_Selected text_
--- start ---

[Rd] [External] Re: clarifying and adjusting the C API for R

Reed A. Cartwright r@c@rtwr|ght @end|ng |rom gm@||@com
Sat Jun 8 02:06:46 CEST 2024


Would it be reasonable to move the non-API stuff that cannot be hidden
into header files inside a "details" directory (or some other specific
naming scheme)?

That's what I use when I need to separate a public API from an internal API.


On Fri, Jun 7, 2024 at 7:30 AM luke-tierney--- via R-devel
<r-devel using r-project.org> wrote:
>
> On Fri, 7 Jun 2024, Steven Dirkse wrote:
>
> > You don't often get email from sdirkse using gams.com. Learn why this is important
> > Thanks for sharing this overview of an interesting and much-needed project.
> > You mention that R exports about 1500 symbols (on platforms supporting
> > visibility) but this subject isn't mentioned explicitly again in your note,
> > so I'm wondering how things tie together.  Un-exported symbols cannot be
> > part of the API - how would people use them in this case?  In a perfect
> > world the set of exported symbols could define the API or match it exactly,
> > but I guess that isn't the case at present.  So I conclude that R exports
> > extra (i.e. non-API) symbols.  Is part of the goal to remove these extra
> > exports?
>
> No. We'll hide what we can, but base packages for one need access to
> some entry points that should not be in the API, so those have to stay
> un-hidden.
>
> Best,
>
> luke
>
> >
> > -Steve
> >
> > On Thu, Jun 6, 2024 at 10:47 AM luke-tierney--- via R-devel
> > <r-devel using r-project.org> wrote:
> >       This is an update on some current work on the C API for use in R
> >       extensions.
> >
> >       The internal R implementation makes use of tens of thousands of
> >       C
> >       entry points. On Linux and Windows, which support visibility
> >       restrictions, most of these are visible only within the R
> >       executble or
> >       shared library. About 1500 are not hidden and are visible to
> >       dynamically loaded shared libraries, such as ones in packages,
> >       and to
> >       embedding applications.
> >
> >       There are two main reasons for limiting access to entry points
> >       in a
> >       software framework:
> >
> >       - Some entry points are very easy to use in ways that corrupt
> >       internal
> >          data, leading to segfaults or, worse, incorrect computations
> >       without
> >          segfaults.
> >
> >       - Some entry point expose internal structure and other
> >       implementation
> >          details, which makes it hard to make improvements without
> >       breaking
> >          client code that has come to depend on these details.
> >
> >       The API of C entry points that can be used in R extensions, both
> >       for
> >       packages and embedding, has evolved organically over many years.
> >       The
> >       definition for the current release expressed in the Writing R
> >       Extensions manual (WRE) is roughly:
> >
> >            An entry point can be used if (1) it is declared in a
> >       header file
> >            in R.home("include"), and (2) if it is documented for use
> >       in WRE.

--- end ---

_Instructions_
1: Please answer these questions from the R C API thread:
(a) About how many C entry points are not hidden and remain visible to dynamically loaded shared libraries?
(b) What directory name does the reply that opens the R C API thread suggest for the header files holding non-API stuff that cannot be hidden?
(c) Why can't every entry point outside the API be hidden?
2: Write the next part of the R C API thread, picking up after its final sentence.
The material has no connection to the R C API thread.

_Dataset excerpt_
--- start ---

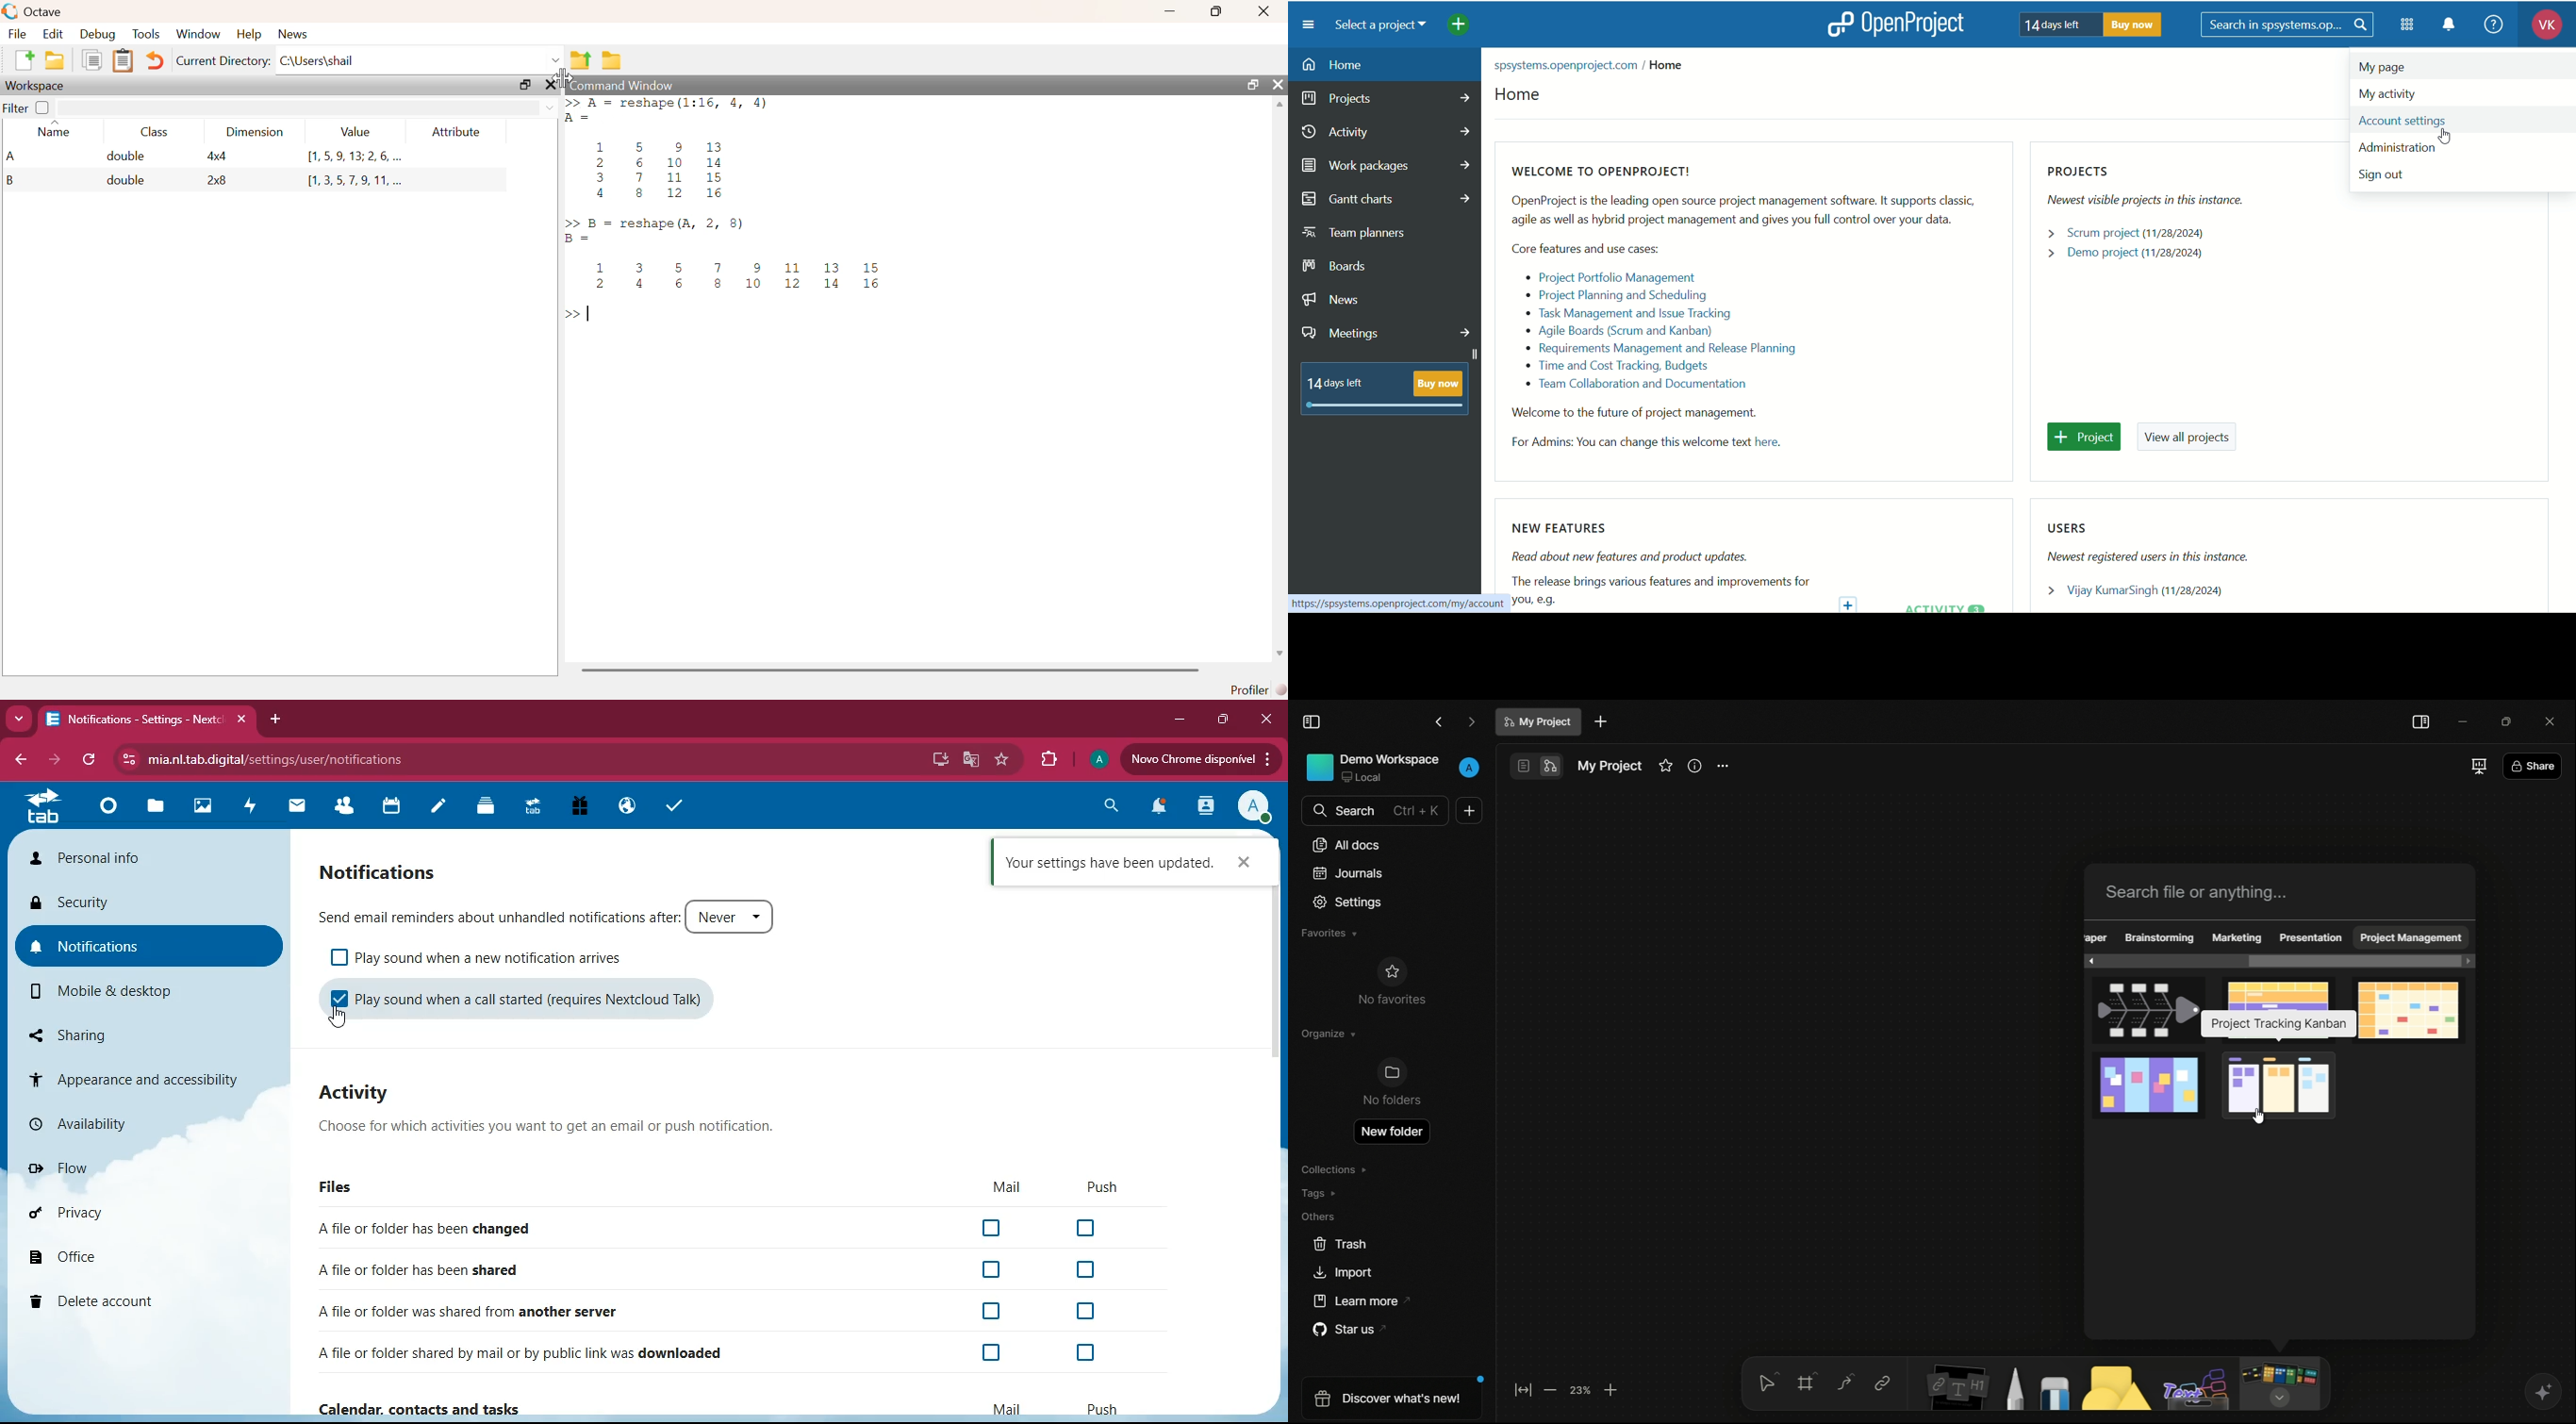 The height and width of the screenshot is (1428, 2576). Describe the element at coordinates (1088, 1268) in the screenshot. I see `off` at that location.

--- end ---

_Answers to the tasks_
1:
(a) About 1500.
(b) A "details" directory.
(c) Base packages need access to some entry points that should not be in the API, so those have to stay un-hidden.

2:
> >
> >       Ideally, (1) would be necessary and sufficient, but for a
> >       variety of
> >       reasons that isn't achievable, at least not in the near term.
> >       (2) can
> >       be challenging to determine; in particular, it is not amenable
> >       to a
> >       computational answer.
> >
> >       An experimental effort is underway to add annotations to the WRE
> >       Texinfo source to allow (2) to be answered unambiguously. The
> >       annotations so far mostly reflect my reading or WRE and may be
> >       revised
> >       as they are reviewed by others. The annotated document can be
> >       used for
> >       programmatically identifying what is currently considered part
> >       of the C
> >       API. The result so far is an experimental function
> >       tools:::funAPI():
> >
> >            > head(tools:::funAPI())
> >                            name                    loc apitype
> >            1 Rf_AdobeSymbol2utf8 R_ext/GraphicsDevice.h    eapi
> >            2        alloc3DArray                    WRE     api
> >            3          allocArray                    WRE     api
> >            4           allocLang                    WRE     api
> >            5           allocList                    WRE     api
> >            6         allocMatrix                    WRE     api
> >
> >       The 'apitype' field has three possible levels
> >
> >            | api  | stable (ideally) API |
> >            | eapi | experimental API     |
> >            | emb  | embedding API        |
> >
> >       Entry points in the embedded API would typically only be used in
> >       applications embedding R or providing new front ends, but might
> >       be
> >       reasonable to use in packages that support embedding.
> >
> >       The 'loc' field indicates how the entry point is identified as
> >       part of
> >       an API: explicit mention in WRE, or declaration in a header file
> >       identified as fully part of an API.
> >
> >       [tools:::funAPI() may not be completely accurate as it relies on
> >       regular expressions for examining header files considered part
> >       of the
> >       API rather than proper parsing. But it seems to be pretty close
> >       to
> >       what can be achieved with proper parsing.  Proper parsing would
> >       add
> >       dependencies on additional tools, which I would like to avoid
> >       for
> >       now. One dependency already present is that a C compiler has to
> >       be on
> >       the search path and cc -E has to run the C pre-processor.]
> >
> >       Two additional experimental functions are available for
> >       analyzing
> >       package compliance: tools:::checkPkgAPI and
> >       tools:::checkAllPkgsAPI.
> >       These examine installed packages.
> >
> >       [These may produce some false positives on macOS; they may or
> >       may not
> >       work on Windows at this point.]
> >
> >       Using these tools initially showed around 200 non-API entry
> >       points
> >       used across packages on CRAN and BIOC. Ideally this number
> >       should be
> >       reduced to zero. This will require a combination of additions to
> >       the
> >       API and changes in packages.
> >
> >       Some entry points can safely be added to the API. Around 40 have
> >       already been added to WRE with API annotations; another 40 or so
> >       can
> >       probably be added after review.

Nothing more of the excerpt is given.